From the data below, extract every line that contains the word "wall", matching its case exactly.

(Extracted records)
========

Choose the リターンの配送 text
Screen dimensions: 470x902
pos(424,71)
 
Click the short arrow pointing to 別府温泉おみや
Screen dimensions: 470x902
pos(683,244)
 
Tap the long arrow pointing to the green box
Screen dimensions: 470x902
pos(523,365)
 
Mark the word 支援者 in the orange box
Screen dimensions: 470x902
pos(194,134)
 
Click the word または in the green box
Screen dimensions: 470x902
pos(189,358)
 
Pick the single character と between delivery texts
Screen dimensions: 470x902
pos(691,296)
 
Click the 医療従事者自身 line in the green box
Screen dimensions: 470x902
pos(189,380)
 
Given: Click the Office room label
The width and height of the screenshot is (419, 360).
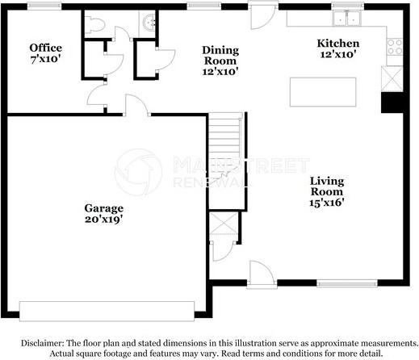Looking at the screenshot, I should tap(45, 48).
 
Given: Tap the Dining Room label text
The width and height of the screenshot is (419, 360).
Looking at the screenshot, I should tap(219, 54).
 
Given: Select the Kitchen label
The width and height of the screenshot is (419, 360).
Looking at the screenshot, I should tap(337, 42).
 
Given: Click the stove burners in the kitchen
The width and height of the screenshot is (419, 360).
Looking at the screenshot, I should tap(395, 47).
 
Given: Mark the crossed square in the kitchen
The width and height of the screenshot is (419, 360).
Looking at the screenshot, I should tap(393, 79).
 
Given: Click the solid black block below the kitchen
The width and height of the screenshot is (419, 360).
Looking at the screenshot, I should tap(393, 103).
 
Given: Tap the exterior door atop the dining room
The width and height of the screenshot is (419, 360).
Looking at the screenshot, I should tap(260, 15).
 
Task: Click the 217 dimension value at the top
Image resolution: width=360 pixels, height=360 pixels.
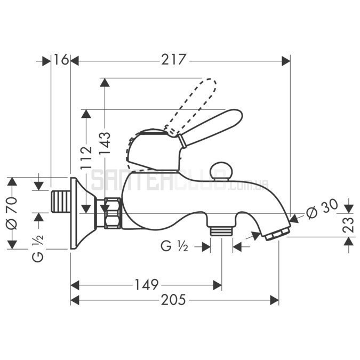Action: [x=173, y=60]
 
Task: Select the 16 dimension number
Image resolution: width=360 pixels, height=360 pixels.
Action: [x=61, y=59]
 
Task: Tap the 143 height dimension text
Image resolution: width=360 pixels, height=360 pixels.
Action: [x=105, y=143]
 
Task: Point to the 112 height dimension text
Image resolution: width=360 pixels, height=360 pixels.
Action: [x=86, y=158]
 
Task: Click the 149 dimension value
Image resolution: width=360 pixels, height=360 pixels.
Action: [x=147, y=285]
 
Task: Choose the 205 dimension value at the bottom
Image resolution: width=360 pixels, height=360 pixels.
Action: [x=173, y=300]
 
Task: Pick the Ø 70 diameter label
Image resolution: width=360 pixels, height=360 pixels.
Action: [x=12, y=213]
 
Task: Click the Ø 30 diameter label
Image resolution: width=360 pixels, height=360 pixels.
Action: [x=322, y=209]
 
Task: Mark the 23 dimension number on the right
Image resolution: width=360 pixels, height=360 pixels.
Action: [x=348, y=225]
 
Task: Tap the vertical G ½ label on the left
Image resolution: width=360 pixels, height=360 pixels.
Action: [x=38, y=249]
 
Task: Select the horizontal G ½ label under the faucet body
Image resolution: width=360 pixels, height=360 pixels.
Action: [x=174, y=246]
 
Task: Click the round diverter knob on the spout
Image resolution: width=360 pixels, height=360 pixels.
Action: [x=221, y=171]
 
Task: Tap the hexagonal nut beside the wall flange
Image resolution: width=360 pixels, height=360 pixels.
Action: [x=113, y=213]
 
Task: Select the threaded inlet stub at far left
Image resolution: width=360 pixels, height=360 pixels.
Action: [x=60, y=202]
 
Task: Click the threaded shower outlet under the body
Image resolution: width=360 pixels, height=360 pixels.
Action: [x=221, y=230]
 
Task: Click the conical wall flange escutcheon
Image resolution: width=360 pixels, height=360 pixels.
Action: [x=83, y=213]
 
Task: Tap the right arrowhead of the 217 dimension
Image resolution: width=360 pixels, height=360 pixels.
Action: [x=286, y=61]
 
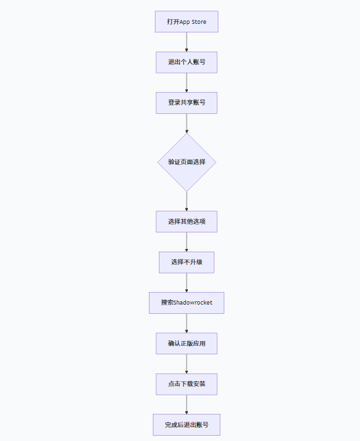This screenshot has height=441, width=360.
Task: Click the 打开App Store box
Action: (x=186, y=21)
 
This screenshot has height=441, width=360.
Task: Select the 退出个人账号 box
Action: (x=186, y=62)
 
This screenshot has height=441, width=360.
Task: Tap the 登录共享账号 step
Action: (x=186, y=103)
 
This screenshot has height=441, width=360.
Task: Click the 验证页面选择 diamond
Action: (x=187, y=162)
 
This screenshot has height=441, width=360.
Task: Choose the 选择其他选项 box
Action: (x=187, y=221)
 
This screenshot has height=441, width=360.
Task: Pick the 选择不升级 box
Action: (x=187, y=262)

========

| Answer to this problem |
Task: Tap the hexagonal nut beside the wall flange
Task: Click the conical wall flange escutcheon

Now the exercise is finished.